Speech Language Pathology

When a catastrophic accident or disease process affects one’s ability to speak, it can be an immensely frustrating period of adaptation and recovery. Our speech therapists offer an evidence-based, person-centered approach to meet our individual’s communication goals. We work directly with individuals, their families, and support teams to help them re-learn the skills they need to succeed in daily life outside of the clinic.

Therapeutic Interventions for Speech Therapy Include:

Alternative and Augmentative Communication (AAC): AAC includes methods used to supplement or replace speech or writing for those with impairments in communication. This can include sign language, communication boards, or electronic devices.

Articulation and Phonology: This focuses on the production of speech sounds and patterns. Articulation refers to the physical production of sounds, while phonology deals with the rules governing sound patterns in a language.

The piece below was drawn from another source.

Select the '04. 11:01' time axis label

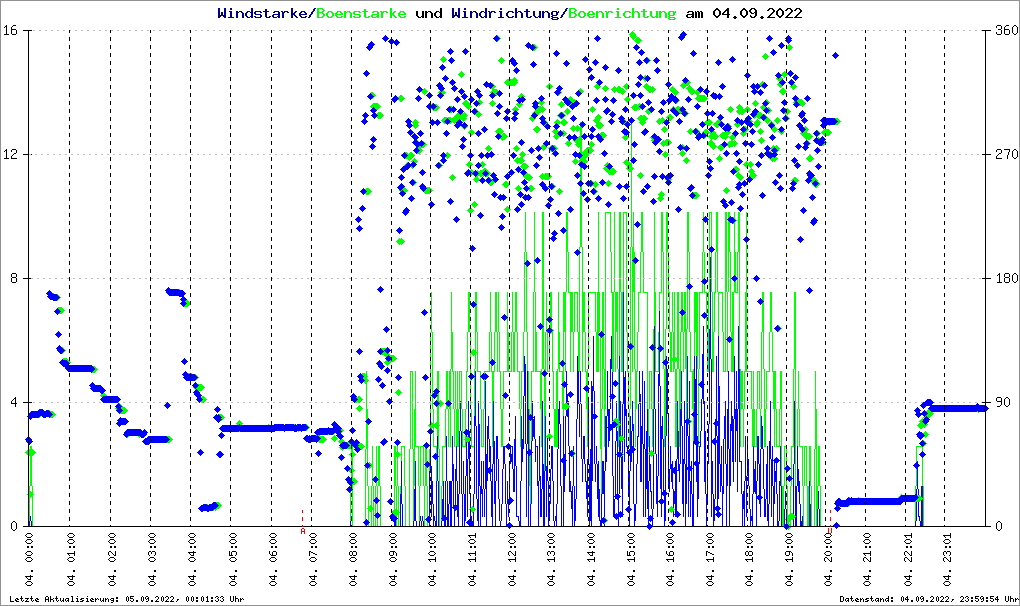[472, 563]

Auditory Processing Strategies: These are techniques used to improve the processing of auditory information, which can be challenging for individuals with auditory processing disorders. Strategies might include environmental modifications or specific listening exercises.

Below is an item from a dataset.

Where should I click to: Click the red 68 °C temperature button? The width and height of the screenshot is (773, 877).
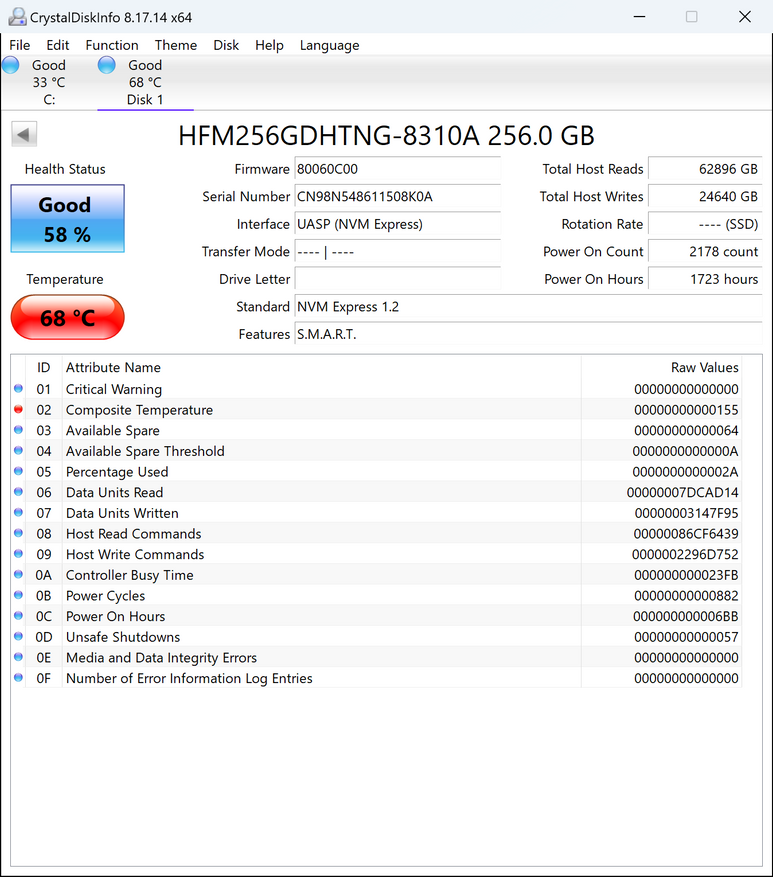point(67,318)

Cognitive Linguistic Skill Development: This area addresses the connection between cognitive abilities (such as memory, attention, problem-solving) and language skills. Therapy in this area may focus on improving communication skills while also addressing cognitive challenges.

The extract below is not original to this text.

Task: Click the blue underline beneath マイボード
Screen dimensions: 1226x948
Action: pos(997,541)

Feeding/Swallowing: Speech-language pathologists often work with individuals who have difficulty swallowing (dysphagia). Therapy may involve exercises to improve swallowing function or recommendations for modified diets.

Fluency: Fluency disorders involve disruptions in the natural flow of speech, such as stuttering. Therapy for fluency disorders aims to improve the smoothness and ease of speech production.

Language Development: Language development encompasses the acquisition and use of language. Therapy in this area may focus on building vocabulary, understanding grammar, and improving comprehension and expression skills.

Speech Apraxia: Apraxia of speech is a motor speech disorder where the brain has difficulty coordinating the movements necessary for speech. Therapy for apraxia focuses on improving speech production through repetitive practice and targeted exercises.

Each of these areas may require different assessment tools, therapy techniques, and intervention strategies tailored to the individual needs of the client.